Growing up, my mother was frugal. I’d buy her birthday presents, and she’d lecture me for spending money. “Twenty dollar expensive,” she’d say. “Ross shirt five dollar!” If it had been up to my parents, I would’ve been a doctor or lawyer. Something that would’ve made a lot of money. And I wouldn’t have gone to grad school because it cost too much. So I figured out how to pay for the lifestyle and choices I was making on my own.
But entering the real world living on internships, I had to start charging my life. By the time I hit my late 20s, I was in dire straits. Most days, coffee was a splurge. I never went shopping, and I’d only fill up my gas $20 at a time because I needed the money elsewhere. I survived happily by prioritizing where I was spending the little “credit” that I had – on the next flight out. It was all a trade off, and I took it.

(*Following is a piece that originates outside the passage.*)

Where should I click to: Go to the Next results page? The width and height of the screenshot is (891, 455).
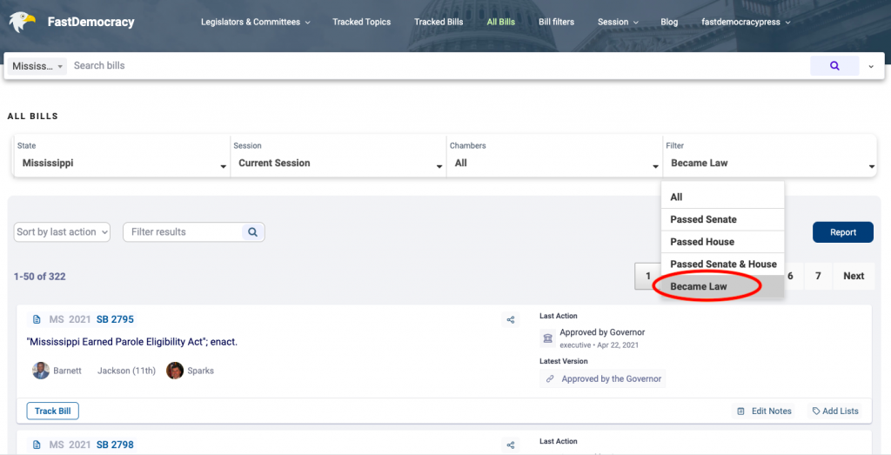tap(853, 276)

If there were plans to travel somewhere on the horizon, I went because I knew, no matter how high my credit card debt got, I’d be able to pay it off. I knew when the time came, and I had no other choice, I’d settle.
Then it happened. I was 28 and maxed out. I got a night gig bartending at a Korean-owned bar in the town where I grew up, a place whose only signage out front was a set of flashing neon lights above the door that read “Karaoke.” Then I landed a long-term temp job through an agency, making $15 an hour. I started pulling 60- to 70-hour weeks, and at 29, I started slowly paying off the debt, one tip at a time. My glorious 20s were coming to a close.
I turned 31 in October and officially paid off all $14,000 in credit card debt. I would’ve finished earlier, but Mexico, San Diego and Vegas called. In a span of two months, I became a bridesmaid (twice) and needed to replace all of my car tires. Cost: $1,590 and some flight credit. Then, my temp job hired me full-time.
Now I have a salary and work fewer nights at the bar. I have enough cash for my bills and the hefty student loan payments. There’s even room for savings. “Always pay yourself first,” my smart friend in finance told me.
Next year, maybe I’ll see Italy again. It’s been a long time.
I left my 20s knowing these truths. Anything I ever wanted, I was capable of attaining. There’s always a sacrifice — whether it’s living in your parents’ house as an adult, or working 16-hour days, four days a week. Always be generous. Even on my poorest days, I’d treat my friends to drinks, coffee or dinner on their birthday, and they did the same. I never would’ve managed my title as the “richest broke girl” without their generosity, and the generosity of strangers. These days, I have money in the bank, but I’ve found life and responsibilities are already getting in the way of travels. The last two years, paying off that debt was one of the hardest things I’ve had to accomplish, but I will say, I don’t regret any of it. I spent it on experiences, and for that, I’d do it all again.